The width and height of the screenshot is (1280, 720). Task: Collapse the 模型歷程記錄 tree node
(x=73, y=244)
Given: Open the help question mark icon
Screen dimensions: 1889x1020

--

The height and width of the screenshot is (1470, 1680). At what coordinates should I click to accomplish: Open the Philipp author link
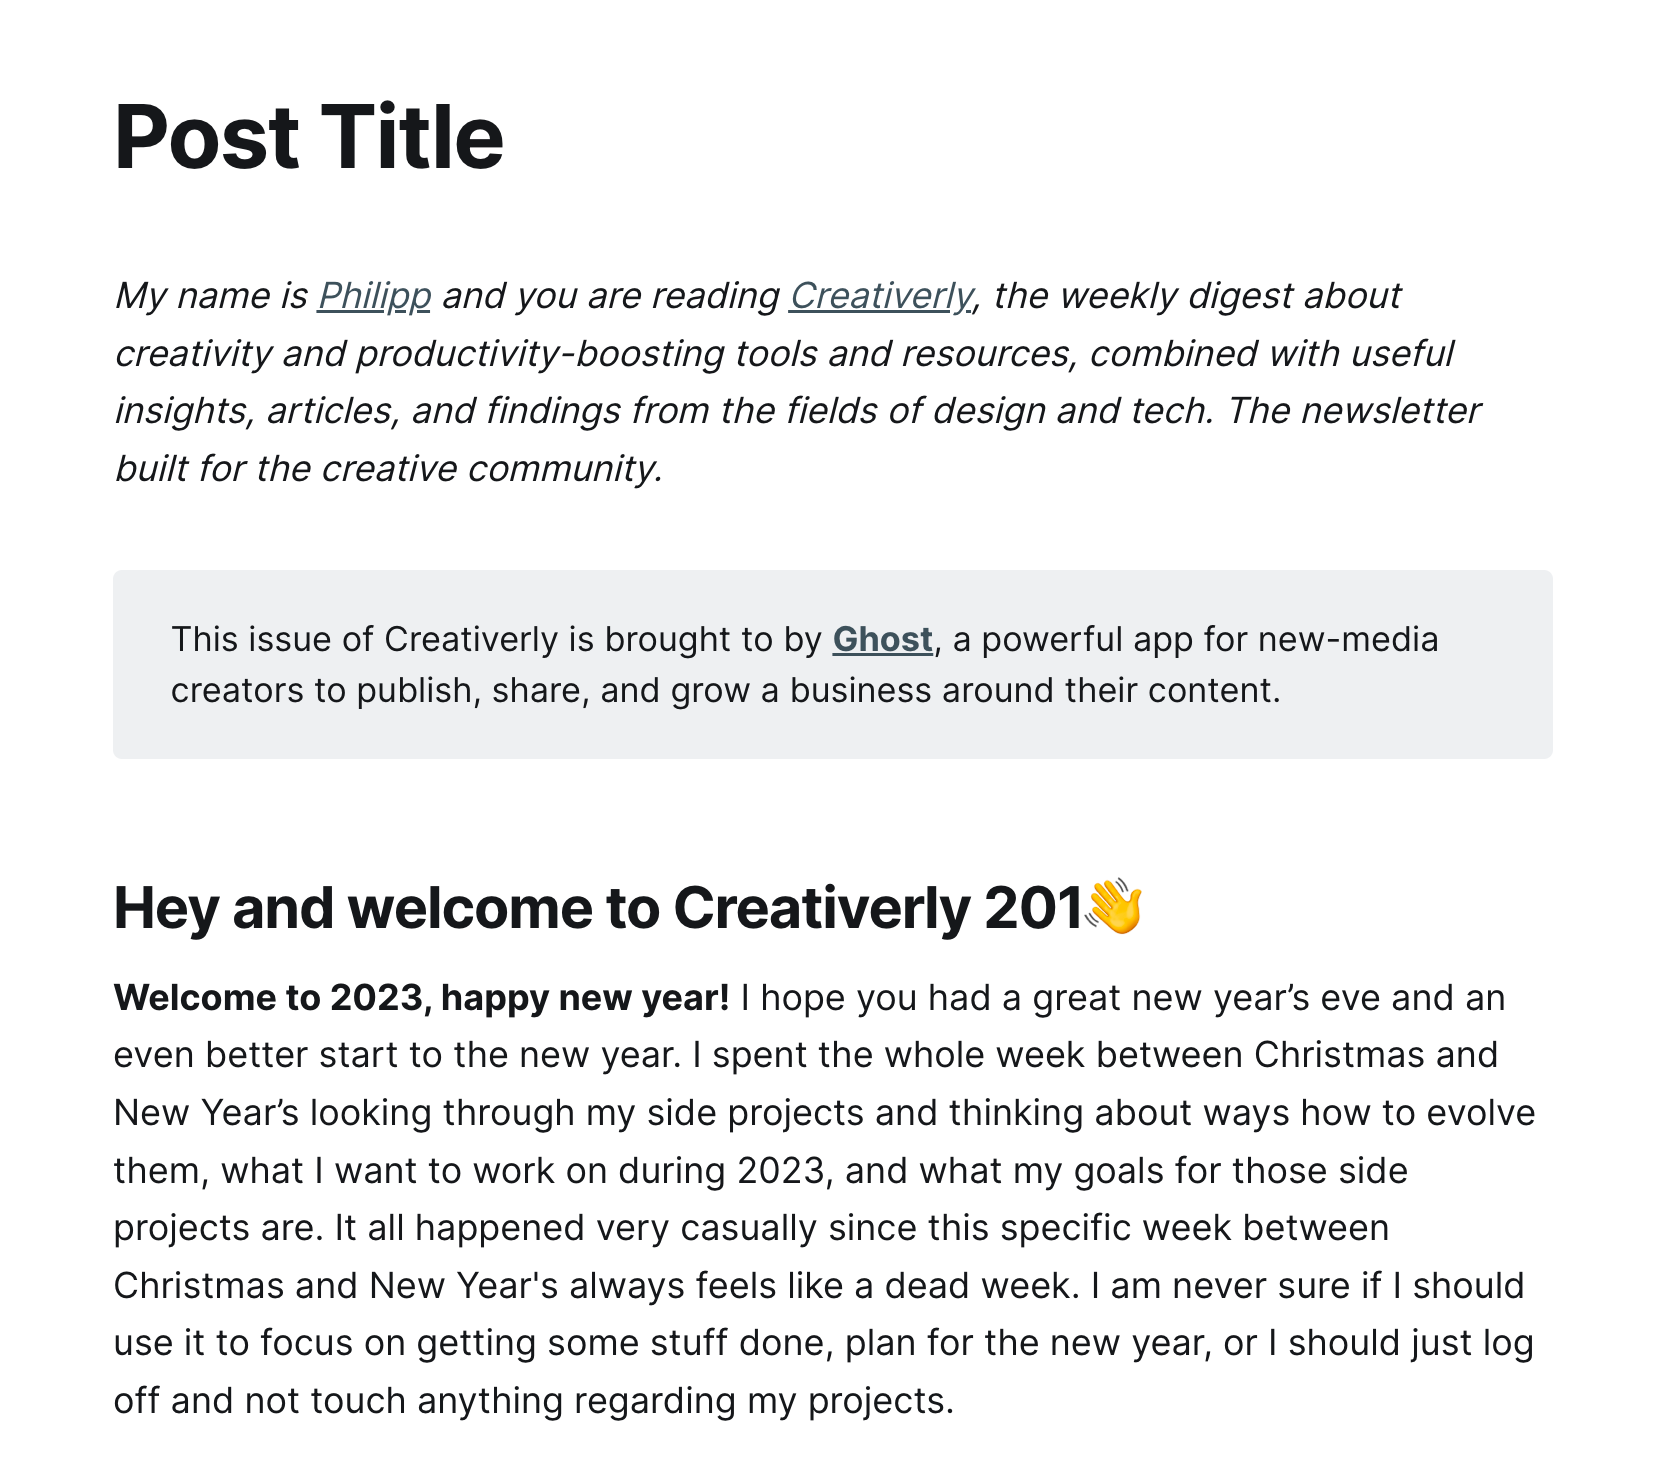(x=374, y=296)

**Work item:**
Return the span of lines in the data above that opens at the line with "The width and" and closes at the line with "Screen dimensions: 1889x1020", exactly, ends included, nothing else.

**Answer space:**
The width and height of the screenshot is (1280, 720). Task: Collapse the 模型歷程記錄 tree node
(x=73, y=244)
Given: Open the help question mark icon
Screen dimensions: 1889x1020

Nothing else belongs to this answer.